I agree, this series they're all just trying to be Simon Cowell with the "you haven't got a clue"-style comments. First series wasn't so bad.

But what wound me up most about this (and it was there in the first series) is the bl**dy presenter catching Beeny-disease. We listen to the inventor turn up, do their pitch, and say how much they want for what part of the company, and literally seconds later we get a voice-over telling us what he's just said. Next step I'm sure will be a fancy graphic that explains to the hard of thought exactly what he means by "15%" - I expect nothing short of a 3-d pie chart, perhaps even animated.


----------



## bidders (Jan 16, 2005)

TuTTiFruTTi said:


> I think that 2 of the other "dragons" bought out Red Letter Days so hopefully people are getting paid back. What I do find interesting is the pecking order that has come about due to her loss of status - she is way out on the left and only seems to get to offer capital if none of the others are interested


Yeh they did. You're right about the pecking order, that's always been her chair but she just seems to try and undercut the others offers, almost as if she hasn't got a clue so waits for them to go first because it must be a good investment and tries to steal it at the last minute. Then they just mock her by asking her what she can bring to the deal, 'contacts' is her usual response.


----------



## Donners (Mar 24, 2005)

Her fortune came mainly from Red letter days but It must have helped that her dad was a wealthy business man and probably did most of the work for RLD anyway. Did you also know she tried to get relatives to invest in the company even though she knew it was going down the pan!

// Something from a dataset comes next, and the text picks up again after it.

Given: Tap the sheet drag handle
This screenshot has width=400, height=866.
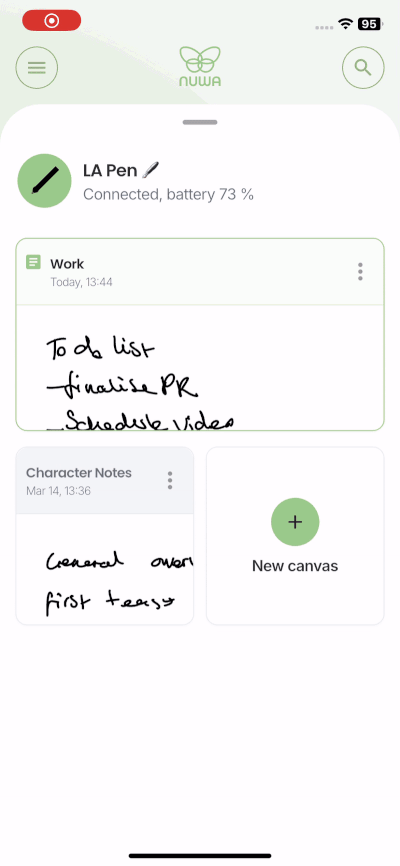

They probably filmed the series quite a while ago anyway didn't they?
Before she f***8d it up?


----------



## bidders (Jan 16, 2005)

Donners said:


> Her fortune came mainly from Red letter days but It must have helped that her dad was a wealthy business man and probably did most of the work for RLD anyway. Did you also know she tried to get relatives to invest in the company even though she knew it was going down the pan!
> 
> They probably filmed the series quite a while ago anyway didn't they?
> Before she f***8d it up?


No, apparently not. I think Trevor Macdonald did one of his tonight shows about her and mentioned she'd been asked to do a second series after going bankrupt.


----------



## Donners (Mar 24, 2005)

Cheek!


----------



## ferrari-racing (Feb 6, 2005)

The new owners of Red Letter Days are not honouring the existing vouchers - only the new ones. Bought the Mrs a Â£250 experience voucher several months ago, tried to book it - no joy " We are no longer honouring those vouchers " - good job I paid by credit card.

Rachel does not deserve to be on that programme, except to show how the would-be millionaires can lose it all with crap management.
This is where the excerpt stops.